El ciclón, que durante un día y medio azotó con fuertes lluvias y vientos de hasta 300 kilómetros por hora a las islas noroccidentales del archipiélago, ahora avanza a 177 kilómetros por hora.
Los meteorólogos prevén que el huracán se moverá «peligrosamente cerca» de la costa de Florida esta noche, Estado donde se instalará hasta la última hora del miércoles.
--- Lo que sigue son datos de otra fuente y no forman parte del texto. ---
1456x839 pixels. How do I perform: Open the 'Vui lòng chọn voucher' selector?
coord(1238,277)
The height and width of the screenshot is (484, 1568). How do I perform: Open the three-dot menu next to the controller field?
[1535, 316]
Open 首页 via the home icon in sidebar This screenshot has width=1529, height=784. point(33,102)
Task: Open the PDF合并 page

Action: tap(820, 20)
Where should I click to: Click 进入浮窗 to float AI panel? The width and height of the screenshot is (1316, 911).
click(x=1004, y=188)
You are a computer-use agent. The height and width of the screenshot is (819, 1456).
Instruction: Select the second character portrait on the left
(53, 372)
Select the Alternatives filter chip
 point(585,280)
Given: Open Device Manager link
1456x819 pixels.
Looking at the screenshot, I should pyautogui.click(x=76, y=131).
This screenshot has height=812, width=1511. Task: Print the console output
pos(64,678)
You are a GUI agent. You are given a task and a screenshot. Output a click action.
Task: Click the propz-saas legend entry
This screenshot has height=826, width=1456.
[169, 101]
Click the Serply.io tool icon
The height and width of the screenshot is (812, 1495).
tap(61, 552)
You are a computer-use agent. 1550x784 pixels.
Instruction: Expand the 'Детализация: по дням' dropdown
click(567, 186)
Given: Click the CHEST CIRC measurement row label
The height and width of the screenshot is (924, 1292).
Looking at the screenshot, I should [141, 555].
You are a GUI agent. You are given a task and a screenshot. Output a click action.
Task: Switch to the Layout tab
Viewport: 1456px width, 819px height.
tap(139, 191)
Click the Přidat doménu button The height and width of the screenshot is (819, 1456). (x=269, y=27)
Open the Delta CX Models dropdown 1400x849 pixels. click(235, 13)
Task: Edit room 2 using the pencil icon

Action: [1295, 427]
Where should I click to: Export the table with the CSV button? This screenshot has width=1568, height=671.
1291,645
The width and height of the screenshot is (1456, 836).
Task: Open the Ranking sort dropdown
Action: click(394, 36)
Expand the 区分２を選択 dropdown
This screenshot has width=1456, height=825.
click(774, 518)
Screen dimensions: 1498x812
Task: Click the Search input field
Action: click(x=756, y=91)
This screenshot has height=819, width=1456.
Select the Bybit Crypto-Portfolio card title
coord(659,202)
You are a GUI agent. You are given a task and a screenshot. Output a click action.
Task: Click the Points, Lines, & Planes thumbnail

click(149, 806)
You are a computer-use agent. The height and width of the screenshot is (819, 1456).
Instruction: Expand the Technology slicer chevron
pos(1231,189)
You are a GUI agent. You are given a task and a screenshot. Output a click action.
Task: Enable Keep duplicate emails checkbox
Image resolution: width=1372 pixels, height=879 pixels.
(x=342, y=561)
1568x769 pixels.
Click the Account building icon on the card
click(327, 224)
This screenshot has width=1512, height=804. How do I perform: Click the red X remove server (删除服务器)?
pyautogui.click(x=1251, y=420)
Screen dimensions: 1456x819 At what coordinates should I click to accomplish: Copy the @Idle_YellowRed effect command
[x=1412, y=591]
Luego, se espera que continúe hacia las costas de Georgia y Carolina del Sur y termine su recorrido a finales de esta semana en las costas de Carolina del Norte y Virginia.
Según el último boletín del Centro Nacional de Huracanes (NHC, por sus siglas en inglés), los vientos se redujeron sensiblemente, bajando de categoría 5 a 4, luego a 3 y ahora ya en 2. No obstante, el fenómeno ha expandido su campo, lo que constituye un motivo suficiente para mantener el alerta máxima en Florida, Georgia y Carolina del Sur donde, a pesar de que no se prevé que el huracán entre en tierra firme, se dieron órdenes de evacuación que afectan a un millón de personas.